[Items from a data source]
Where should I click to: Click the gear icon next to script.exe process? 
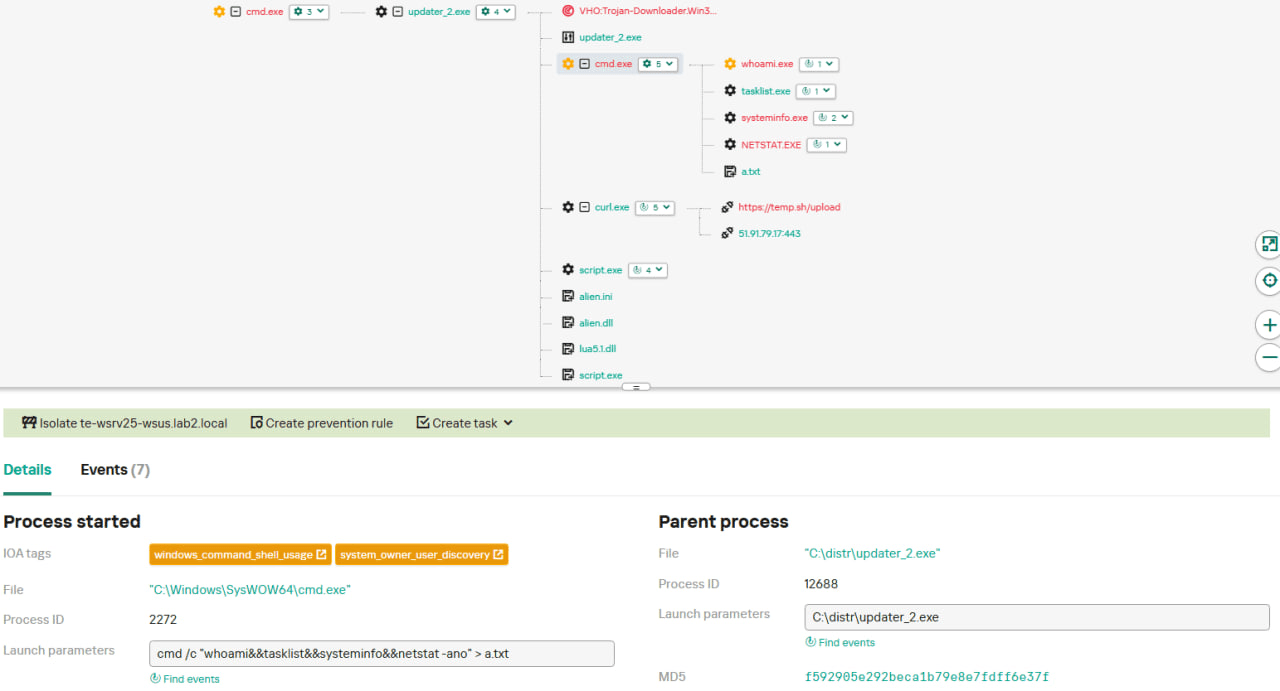(568, 270)
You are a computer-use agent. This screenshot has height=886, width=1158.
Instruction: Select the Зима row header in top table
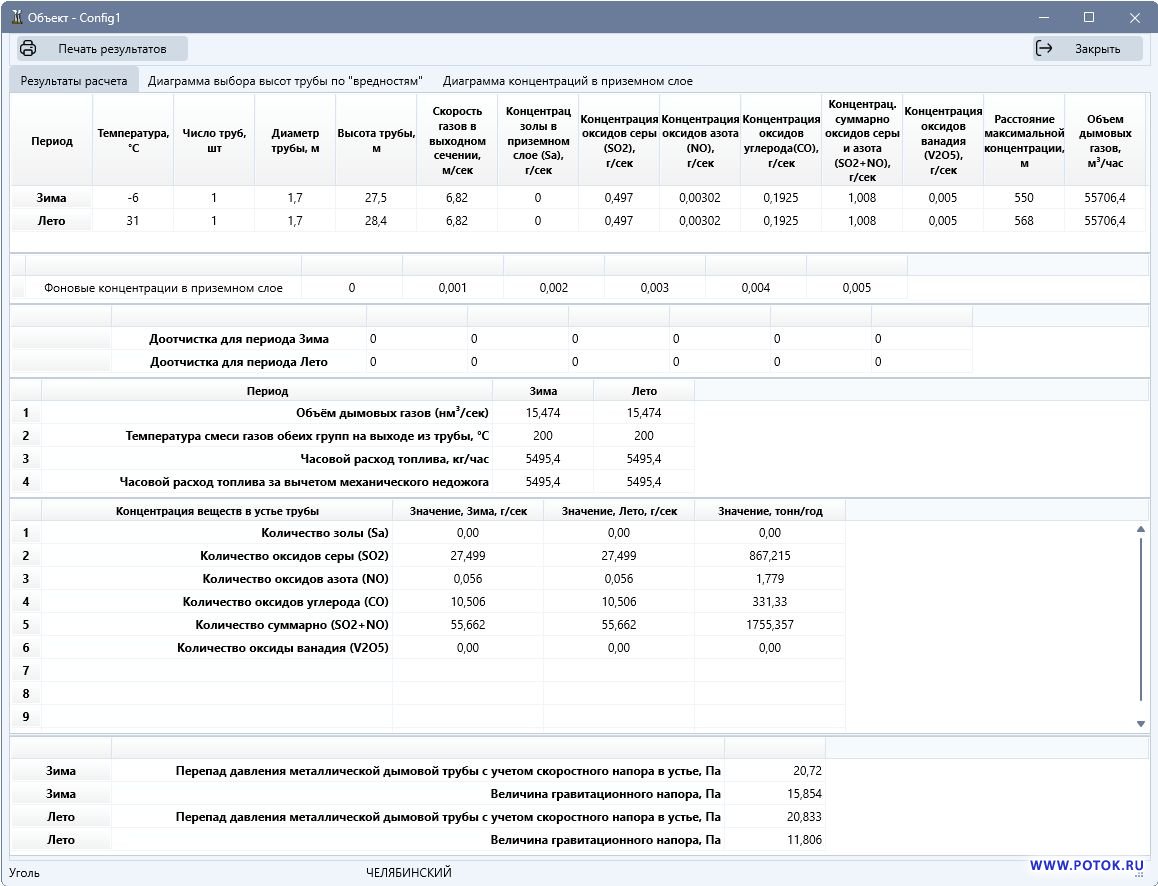51,198
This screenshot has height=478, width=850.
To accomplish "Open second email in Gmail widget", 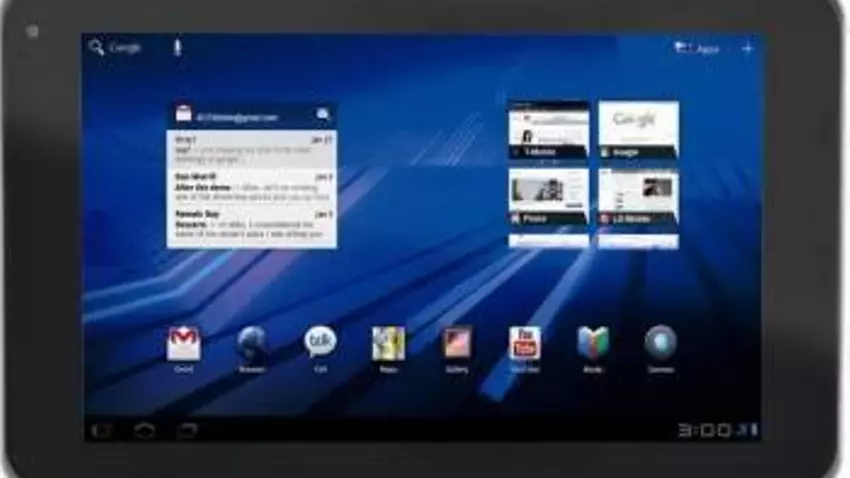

### Aim:
Write out every line of the records above word for word, leaving out the pictures.

### Response to this exercise:
Where should I click to: Click the gear icon next to script.exe process? 
(568, 270)
You are a computer-use agent. This screenshot has height=886, width=1158.
Instruction: Select the Зима row header in top table
51,198
This screenshot has height=478, width=850.
To accomplish "Open second email in Gmail widget", 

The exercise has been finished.